TASK DETAILS:
Pick out and copy every line in the listing that contains the string "what", matching its case exactly.

RECORDS SUPPLIED:
=-=-=-=-=
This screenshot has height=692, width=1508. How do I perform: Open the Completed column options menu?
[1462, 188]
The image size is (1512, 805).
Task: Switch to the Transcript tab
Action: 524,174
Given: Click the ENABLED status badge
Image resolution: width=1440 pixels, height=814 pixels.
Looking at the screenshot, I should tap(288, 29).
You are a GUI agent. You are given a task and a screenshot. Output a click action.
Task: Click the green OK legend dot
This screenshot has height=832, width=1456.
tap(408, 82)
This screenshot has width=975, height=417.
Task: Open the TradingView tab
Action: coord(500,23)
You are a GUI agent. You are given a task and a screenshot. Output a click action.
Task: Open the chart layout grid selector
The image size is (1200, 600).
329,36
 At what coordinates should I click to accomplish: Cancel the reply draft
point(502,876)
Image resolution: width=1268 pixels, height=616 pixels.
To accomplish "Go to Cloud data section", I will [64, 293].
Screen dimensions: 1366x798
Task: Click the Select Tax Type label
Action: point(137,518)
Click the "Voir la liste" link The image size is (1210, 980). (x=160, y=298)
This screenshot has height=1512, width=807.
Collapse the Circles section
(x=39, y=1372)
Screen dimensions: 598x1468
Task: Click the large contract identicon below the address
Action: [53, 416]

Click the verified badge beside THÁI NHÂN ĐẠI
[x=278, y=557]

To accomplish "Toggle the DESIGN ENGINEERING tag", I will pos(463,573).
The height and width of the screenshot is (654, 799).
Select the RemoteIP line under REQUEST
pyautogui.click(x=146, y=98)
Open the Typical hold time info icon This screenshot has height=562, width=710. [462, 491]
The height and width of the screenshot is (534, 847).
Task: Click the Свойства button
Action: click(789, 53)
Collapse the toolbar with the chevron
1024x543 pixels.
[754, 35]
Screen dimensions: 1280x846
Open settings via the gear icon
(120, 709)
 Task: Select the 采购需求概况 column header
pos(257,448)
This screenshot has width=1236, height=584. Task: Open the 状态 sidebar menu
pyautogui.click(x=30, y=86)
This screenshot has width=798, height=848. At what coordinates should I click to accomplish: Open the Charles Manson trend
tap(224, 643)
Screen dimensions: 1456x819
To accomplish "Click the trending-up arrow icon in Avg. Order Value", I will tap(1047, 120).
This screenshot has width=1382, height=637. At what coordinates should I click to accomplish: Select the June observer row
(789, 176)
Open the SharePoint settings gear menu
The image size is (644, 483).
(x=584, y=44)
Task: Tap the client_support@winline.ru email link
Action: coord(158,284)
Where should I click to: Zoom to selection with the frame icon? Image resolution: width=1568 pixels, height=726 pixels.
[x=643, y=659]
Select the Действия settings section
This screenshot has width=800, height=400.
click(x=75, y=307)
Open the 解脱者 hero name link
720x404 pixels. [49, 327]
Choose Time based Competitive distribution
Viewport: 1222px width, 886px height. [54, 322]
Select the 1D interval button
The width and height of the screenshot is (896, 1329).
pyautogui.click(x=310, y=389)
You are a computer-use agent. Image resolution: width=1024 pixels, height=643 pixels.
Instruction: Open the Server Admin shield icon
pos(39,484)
=-=-=-=-=
TASK SOLUTION:
 At what coordinates should I click to accomplish: Cancel the reply draft
This screenshot has width=798, height=848. At what coordinates should I click to accomplish: Open the Charles Manson trend
This screenshot has width=1382, height=637. At what coordinates should I click to accomplish: Select the June observer row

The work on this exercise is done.